Esta realidad me hace pensar que vivimos en medio de un proceso de transformación social, en el que por una parte aplicamos a nuestra convivencia y formas de gestión paradigmas del siglo pasado cuando las actividades eran rutinarias, se precisaba control, secuencialidad, se dirigía de arriba abajo, y la gestión se hacía con incentivos del tipo «el palo y la zanahoria».
Y por otra, la sociedad actual hoy se organiza y moviliza cuando tiene una motivación intrínseca, -un propósito- en la que lo que hacemos ya no es solo por motivaciones externas, no son solo tareas rutinarias, sino que hay simultaneidad, implica experimentar, crear o desarrollar. En la que el valor está en el intangible más que el tangible.
Este choque hace que las organizaciones y empresas estemos inmersos en un círculo vicioso, donde por un lado las personas tienen poco compromiso con su trabajo (cuerpo presente, mente ausente), hay alta rotación de personal, bajos niveles de productividad, talento poco aprovechado y cuyo resultado es un deterioro de la competitividad de las empresas que hace que los salarios no puedan crecer, lo que crea insatisfacción social y desavenencia. Encuestas de empresas como Gallup constatan que por ejemplo en Estados Unidos el 50% de los trabajadores no está comprometido con su trabajo, hecho que tiene un enorme coste económico y social en las organizaciones y por lo tanto en la economía de un país.
De manera que si queremos que nuestra sociedad y organizaciones prosperen, tenemos que adoptar un paradigma de governance acorde con esta cultura del siglo XXI. Son las organizaciones que se pueden considerar excelentes, las que crean las circunstancias y el entorno necesario para ello. Entorno que reúne tres características fundamentales: autonomía, que no independencia; búsqueda de la superación y la mejora continua.
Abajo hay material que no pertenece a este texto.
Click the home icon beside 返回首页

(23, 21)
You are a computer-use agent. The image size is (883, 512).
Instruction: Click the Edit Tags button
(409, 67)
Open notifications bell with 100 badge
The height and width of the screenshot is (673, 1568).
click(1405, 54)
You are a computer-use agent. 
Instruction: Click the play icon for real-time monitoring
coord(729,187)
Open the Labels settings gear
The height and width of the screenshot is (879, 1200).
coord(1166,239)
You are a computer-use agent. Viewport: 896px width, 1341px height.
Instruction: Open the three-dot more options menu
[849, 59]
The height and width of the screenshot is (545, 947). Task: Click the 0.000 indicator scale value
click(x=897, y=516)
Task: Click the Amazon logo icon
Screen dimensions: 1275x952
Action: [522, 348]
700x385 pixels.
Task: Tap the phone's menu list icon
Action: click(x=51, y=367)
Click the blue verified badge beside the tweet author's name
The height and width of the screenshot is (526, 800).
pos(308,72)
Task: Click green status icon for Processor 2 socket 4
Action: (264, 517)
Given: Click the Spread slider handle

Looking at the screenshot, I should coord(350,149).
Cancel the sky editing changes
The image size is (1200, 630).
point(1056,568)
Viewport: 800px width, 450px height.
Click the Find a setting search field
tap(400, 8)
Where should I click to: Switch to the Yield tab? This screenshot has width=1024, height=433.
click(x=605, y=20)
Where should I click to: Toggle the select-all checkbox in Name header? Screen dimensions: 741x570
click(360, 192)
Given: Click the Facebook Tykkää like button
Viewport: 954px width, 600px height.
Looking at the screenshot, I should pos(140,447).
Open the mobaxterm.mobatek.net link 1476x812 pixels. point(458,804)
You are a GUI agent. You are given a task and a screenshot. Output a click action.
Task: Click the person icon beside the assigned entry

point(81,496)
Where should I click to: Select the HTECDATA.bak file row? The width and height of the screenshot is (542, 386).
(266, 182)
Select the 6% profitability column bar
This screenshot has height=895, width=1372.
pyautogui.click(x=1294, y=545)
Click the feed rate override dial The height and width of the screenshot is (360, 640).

Tienen un propósito superior.
Las personas somos por naturaleza curiosas y autónomas. Ha sido la forma en que hemos sido dirigidos y gobernados lo que ha cambiado nuestra naturaleza. Autonomía es interdependencia con los demás, que no independencia o individualismo. Está demostrado que el sentido de autonomía tiene un gran impacto en la actitud y el desarrollo de las personas. Cuando las personas tienen autonomía se comprometen y quieren ser mejores en lo que creen y hacen. Lo que supone que piensen que sus habilidades no son finitas, sino que se pueden desarrollar. Algo que supone esfuerzo, trabajo y constancia. Un proceso que nunca se acaba, es asintótico.
Para avanzar con autonomía y trabajar para superarnos hace falta un tercer elemento, el propósito, responde al para qué hacemos las cosas, nos sirve de guía y nos automotiva para superar las dificultades y superarnos como personas.
Tres elementos que son válidos para todo tipo de organizaciones, ya sean empresas, ONG o asociaciones.
Como consecuencia estas organizaciones gozan de altos niveles de productividad, de compromiso y felicidad, lo que las hace ser competitivas, además de tener un impacto positivo en la sociedad, generando prosperidad.
Estas tres características configuran la clave del éxito de las organizaciones que hoy podemos considerar excelentes.